Top level array of strings field not working on Athena
billjohnston opened this issue · 1 comments
Having trouble getting a top level array field to work with Athena
Athena create table query:
CREATE EXTERNAL TABLE IF NOT EXISTS db.table (
id STRING,
...etc
tags ARRAY<STRING>
)
ROW FORMAT SERDE
'org.apache.hadoop.hive.ql.io.parquet.serde.ParquetHiveSerDe'
STORED AS INPUTFORMAT
'org.apache.hadoop.hive.ql.io.parquet.MapredParquetInputFormat'
OUTPUTFORMAT
'org.apache.hadoop.hive.ql.io.parquet.MapredParquetOutputFormat'
LOCATION 's3://bucket'
parquetjs schema:
new ParquetSchema({
id: { type: 'UTF8' },
...etc
tags: { type: 'UTF8', repeated: true },
})
I'm able to upload and create the parquet file with this, and queries that don't include the tags
field are working fine:
SELECT id from db.table
But if I run any query that includes the tags
field I get this error:
HIVE_CANNOT_OPEN_SPLIT: Error opening Hive split s3://<path_to_the_parquet_file> (offset=0, length=8612):
org.apache.parquet.io.PrimitiveColumnIO cannot be cast to org.apache.parquet.io.GroupColumnIO
I noticed there is a LIST
field type that is supposed to work with Athena, but I'm not sure how I'd specify a top level list of strings
Did you ever figure this out?
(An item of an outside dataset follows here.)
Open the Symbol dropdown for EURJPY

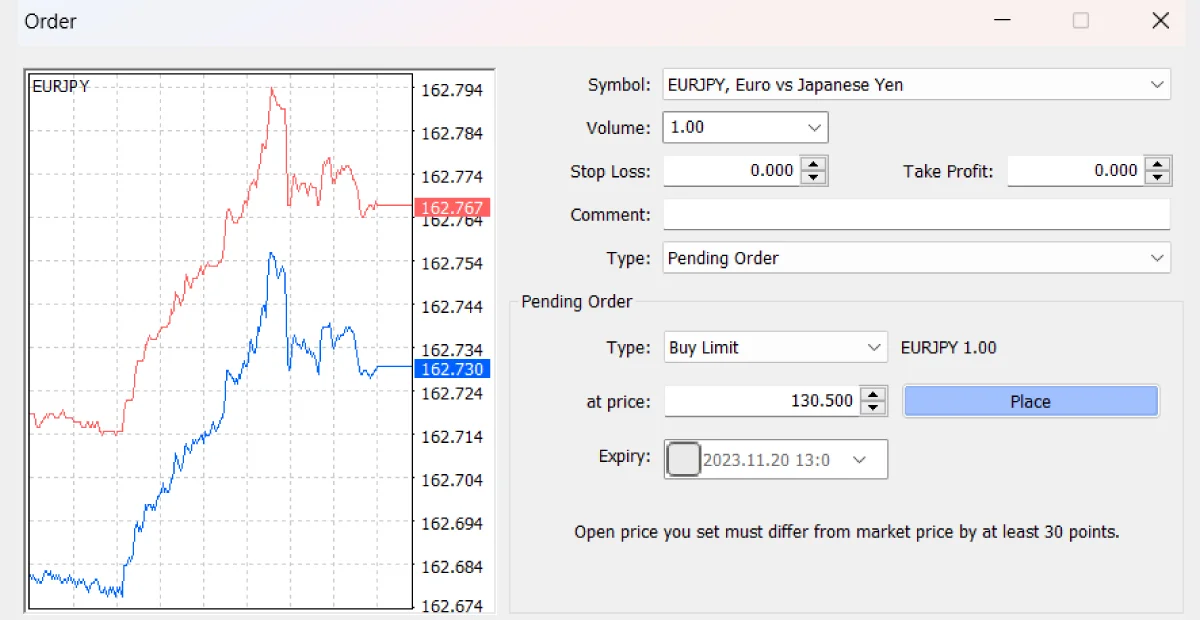1157,85
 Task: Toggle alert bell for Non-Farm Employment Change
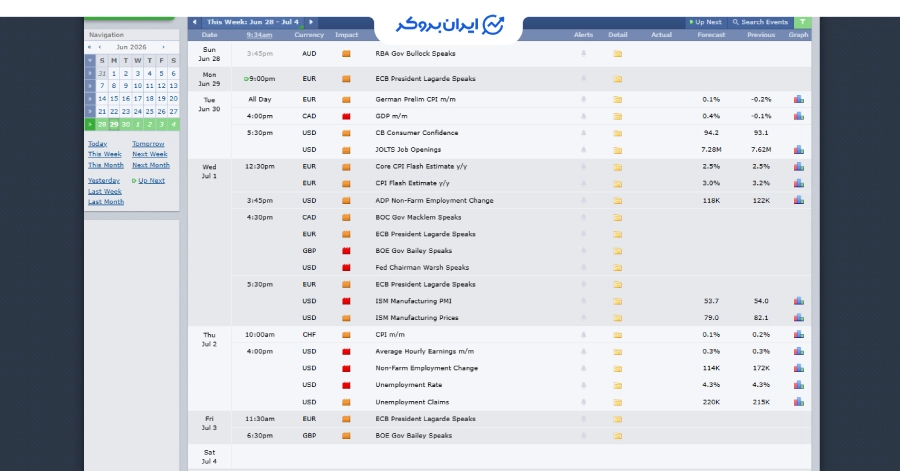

I spent a couple hours today and finally came up with this schema:
new parquetJs.ParquetSchema({
names: {
type: 'LIST',
fields: {
list: {
repeated: true,
fields: {
element: {
type: 'UTF8'
}
}
}
}
}
})
I also had to prepare the data going into the names field by wrapping values with list
and element
, like so:
{
names: {
list: [
{ element: 'cathy' },
{ element: 'Zooplar the Magnificent' },
{ element: 'tim' }
]
}
Using this pattern, AWS Glue sees the names field as array<string>
, and they show up in Athena queries.
It feels like this was a LOT harder than it should be, so if anyone knows of an easier way, please do let me know. 😅